→ PROMPT: Return every line in the rows below that contains the string "ratio", matching case exactly.

═══ DATA SHOWN ═══

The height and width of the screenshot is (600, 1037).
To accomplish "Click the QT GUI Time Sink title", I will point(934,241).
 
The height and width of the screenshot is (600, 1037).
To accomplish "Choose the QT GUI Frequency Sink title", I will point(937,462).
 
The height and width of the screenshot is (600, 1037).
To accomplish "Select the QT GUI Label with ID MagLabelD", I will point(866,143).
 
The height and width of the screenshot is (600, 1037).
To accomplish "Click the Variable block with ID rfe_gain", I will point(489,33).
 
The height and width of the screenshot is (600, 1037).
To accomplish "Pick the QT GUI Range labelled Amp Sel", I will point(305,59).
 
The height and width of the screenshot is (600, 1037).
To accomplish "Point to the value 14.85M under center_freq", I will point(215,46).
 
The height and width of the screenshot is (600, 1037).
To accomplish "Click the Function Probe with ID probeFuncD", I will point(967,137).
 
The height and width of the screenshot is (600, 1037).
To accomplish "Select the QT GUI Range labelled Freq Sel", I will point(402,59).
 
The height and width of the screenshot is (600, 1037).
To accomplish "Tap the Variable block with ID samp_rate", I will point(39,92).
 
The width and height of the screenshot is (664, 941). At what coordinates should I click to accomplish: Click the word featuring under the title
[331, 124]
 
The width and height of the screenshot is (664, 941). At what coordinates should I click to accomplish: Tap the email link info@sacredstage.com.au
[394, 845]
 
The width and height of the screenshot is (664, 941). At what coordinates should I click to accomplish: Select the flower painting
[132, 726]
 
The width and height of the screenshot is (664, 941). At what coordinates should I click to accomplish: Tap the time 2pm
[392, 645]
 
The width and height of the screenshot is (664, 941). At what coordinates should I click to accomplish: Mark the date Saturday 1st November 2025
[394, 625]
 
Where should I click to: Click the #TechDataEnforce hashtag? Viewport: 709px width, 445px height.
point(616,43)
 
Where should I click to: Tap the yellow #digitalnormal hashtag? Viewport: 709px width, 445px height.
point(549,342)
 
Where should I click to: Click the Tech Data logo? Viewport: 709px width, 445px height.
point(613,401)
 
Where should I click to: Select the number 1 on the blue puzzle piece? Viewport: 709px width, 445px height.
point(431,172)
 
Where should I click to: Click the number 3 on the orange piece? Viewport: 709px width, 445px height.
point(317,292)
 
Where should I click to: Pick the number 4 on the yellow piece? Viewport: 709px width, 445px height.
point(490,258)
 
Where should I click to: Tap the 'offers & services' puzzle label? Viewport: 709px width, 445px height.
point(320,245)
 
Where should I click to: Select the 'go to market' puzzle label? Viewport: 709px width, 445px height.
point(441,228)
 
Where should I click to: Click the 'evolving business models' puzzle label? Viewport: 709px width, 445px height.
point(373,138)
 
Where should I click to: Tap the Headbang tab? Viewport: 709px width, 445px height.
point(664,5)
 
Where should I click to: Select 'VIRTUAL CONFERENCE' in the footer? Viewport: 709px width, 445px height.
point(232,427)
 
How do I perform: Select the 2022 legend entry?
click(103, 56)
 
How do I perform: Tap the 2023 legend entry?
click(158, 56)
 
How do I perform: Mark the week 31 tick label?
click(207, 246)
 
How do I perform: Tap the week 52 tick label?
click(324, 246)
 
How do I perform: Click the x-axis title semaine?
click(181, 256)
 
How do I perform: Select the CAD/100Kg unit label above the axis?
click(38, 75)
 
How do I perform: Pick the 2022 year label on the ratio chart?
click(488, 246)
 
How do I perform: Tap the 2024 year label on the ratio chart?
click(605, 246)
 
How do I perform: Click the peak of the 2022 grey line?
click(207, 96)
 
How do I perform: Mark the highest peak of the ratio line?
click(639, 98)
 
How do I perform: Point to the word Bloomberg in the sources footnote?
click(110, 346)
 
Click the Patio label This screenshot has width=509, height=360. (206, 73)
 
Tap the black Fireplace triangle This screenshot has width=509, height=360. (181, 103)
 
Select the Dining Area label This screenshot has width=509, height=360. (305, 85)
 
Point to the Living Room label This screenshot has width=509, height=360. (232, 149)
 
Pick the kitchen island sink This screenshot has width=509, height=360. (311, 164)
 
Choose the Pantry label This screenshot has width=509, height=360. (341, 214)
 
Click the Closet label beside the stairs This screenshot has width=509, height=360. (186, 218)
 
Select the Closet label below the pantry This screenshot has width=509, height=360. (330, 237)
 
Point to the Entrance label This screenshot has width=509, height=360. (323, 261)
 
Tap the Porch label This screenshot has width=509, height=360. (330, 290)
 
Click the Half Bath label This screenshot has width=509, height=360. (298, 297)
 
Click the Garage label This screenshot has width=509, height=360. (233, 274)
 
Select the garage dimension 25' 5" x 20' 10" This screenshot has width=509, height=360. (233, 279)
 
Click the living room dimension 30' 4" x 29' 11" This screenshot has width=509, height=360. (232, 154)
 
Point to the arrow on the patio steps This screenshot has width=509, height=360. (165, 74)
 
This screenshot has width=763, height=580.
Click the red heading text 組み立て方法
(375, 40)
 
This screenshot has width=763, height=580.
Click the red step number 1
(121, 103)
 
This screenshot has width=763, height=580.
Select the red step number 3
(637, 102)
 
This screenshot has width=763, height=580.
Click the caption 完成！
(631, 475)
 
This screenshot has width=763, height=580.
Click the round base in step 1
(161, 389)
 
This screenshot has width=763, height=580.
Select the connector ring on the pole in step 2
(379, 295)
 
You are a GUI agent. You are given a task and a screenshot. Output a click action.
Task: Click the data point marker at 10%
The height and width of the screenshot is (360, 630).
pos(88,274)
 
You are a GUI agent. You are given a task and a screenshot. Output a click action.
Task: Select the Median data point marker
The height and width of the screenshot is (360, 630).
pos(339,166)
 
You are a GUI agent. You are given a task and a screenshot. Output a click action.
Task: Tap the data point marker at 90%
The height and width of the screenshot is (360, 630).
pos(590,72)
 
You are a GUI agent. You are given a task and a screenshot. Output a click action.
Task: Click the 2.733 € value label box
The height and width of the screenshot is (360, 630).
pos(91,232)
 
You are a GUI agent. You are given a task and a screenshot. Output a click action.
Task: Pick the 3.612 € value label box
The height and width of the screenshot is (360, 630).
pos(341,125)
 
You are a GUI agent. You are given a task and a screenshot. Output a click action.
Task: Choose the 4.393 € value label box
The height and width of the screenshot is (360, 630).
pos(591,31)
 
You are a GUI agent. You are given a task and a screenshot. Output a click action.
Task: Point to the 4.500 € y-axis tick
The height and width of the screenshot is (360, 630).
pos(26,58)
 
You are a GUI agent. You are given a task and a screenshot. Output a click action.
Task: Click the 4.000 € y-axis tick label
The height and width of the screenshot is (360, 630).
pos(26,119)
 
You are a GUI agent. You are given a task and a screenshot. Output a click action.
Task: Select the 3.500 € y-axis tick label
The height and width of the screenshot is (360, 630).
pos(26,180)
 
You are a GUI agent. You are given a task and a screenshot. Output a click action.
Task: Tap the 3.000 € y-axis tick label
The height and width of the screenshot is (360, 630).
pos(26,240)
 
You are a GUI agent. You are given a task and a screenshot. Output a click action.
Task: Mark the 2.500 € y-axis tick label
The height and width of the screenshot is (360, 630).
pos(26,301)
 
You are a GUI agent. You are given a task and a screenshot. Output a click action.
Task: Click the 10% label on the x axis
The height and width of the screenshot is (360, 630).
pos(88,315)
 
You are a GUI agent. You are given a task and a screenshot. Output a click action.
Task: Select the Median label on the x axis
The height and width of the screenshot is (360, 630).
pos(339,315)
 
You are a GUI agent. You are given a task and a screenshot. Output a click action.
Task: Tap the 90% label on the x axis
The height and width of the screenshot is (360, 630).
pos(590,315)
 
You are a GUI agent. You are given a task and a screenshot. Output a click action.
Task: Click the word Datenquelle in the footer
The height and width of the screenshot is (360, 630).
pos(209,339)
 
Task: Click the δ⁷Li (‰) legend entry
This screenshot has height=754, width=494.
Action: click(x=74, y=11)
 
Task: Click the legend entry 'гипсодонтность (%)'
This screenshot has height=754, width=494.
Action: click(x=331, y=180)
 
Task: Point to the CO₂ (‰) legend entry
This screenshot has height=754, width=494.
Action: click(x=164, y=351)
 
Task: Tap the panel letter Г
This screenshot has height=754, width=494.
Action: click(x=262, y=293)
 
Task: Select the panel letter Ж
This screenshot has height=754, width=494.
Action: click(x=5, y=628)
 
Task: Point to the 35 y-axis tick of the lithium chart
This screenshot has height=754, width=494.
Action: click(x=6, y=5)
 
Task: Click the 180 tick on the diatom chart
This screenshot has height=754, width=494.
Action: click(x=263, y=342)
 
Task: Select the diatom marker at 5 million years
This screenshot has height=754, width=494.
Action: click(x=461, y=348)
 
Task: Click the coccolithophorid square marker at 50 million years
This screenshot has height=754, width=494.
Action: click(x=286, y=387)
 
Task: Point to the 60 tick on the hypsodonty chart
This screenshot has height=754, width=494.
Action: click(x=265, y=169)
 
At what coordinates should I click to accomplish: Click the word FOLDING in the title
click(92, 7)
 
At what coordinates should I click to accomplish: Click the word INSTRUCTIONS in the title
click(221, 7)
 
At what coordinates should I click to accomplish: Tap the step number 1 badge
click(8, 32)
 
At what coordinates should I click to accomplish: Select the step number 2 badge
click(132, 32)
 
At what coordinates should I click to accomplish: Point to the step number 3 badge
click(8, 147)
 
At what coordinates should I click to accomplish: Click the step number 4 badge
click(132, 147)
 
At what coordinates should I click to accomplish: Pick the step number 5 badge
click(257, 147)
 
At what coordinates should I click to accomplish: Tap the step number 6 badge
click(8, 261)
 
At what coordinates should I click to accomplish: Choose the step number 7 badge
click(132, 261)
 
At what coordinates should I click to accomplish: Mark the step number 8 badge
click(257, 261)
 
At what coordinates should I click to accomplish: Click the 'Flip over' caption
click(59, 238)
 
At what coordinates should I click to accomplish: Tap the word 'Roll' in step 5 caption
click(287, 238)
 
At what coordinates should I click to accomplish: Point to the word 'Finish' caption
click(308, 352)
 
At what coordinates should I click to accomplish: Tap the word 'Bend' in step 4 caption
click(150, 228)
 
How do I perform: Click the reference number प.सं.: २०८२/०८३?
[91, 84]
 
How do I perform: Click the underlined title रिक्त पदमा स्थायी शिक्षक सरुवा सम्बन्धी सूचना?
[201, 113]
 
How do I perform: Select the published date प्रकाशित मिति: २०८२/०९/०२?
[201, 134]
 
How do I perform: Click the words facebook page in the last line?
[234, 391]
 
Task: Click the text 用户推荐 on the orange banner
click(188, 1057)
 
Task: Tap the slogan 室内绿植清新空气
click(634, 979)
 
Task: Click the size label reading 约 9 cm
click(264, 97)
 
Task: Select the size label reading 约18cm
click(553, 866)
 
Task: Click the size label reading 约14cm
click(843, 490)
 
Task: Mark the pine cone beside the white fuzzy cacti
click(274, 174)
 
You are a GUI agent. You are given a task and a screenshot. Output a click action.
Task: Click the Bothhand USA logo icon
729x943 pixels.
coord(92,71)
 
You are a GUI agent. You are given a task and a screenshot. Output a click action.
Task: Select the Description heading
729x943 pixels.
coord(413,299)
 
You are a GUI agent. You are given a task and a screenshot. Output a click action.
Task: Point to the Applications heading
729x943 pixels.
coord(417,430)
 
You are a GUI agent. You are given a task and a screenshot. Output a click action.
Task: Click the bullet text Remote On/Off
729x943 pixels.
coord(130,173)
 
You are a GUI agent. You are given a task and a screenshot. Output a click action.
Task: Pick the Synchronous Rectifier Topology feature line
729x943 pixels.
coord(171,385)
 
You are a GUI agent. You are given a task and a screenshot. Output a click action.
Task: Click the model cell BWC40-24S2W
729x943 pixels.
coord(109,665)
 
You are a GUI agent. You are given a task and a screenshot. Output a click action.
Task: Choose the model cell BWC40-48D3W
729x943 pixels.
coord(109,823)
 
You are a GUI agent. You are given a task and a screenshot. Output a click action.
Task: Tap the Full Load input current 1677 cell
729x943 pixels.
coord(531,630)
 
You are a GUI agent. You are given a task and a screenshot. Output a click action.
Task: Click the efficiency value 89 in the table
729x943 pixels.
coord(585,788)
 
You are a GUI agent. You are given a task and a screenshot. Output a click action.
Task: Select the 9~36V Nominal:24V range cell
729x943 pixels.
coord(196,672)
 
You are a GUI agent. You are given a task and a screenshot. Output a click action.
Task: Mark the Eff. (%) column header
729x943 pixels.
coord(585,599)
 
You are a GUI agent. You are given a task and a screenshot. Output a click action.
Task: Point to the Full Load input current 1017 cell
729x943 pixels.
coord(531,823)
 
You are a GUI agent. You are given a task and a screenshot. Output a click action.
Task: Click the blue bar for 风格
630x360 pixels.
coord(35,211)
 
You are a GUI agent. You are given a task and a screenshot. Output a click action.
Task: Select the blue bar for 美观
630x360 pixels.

═══

→ SOLUTION TO THIS PROBLEM:
How do I perform: Pick the 2022 year label on the ratio chart?
How do I perform: Tap the 2024 year label on the ratio chart?
How do I perform: Mark the highest peak of the ratio line?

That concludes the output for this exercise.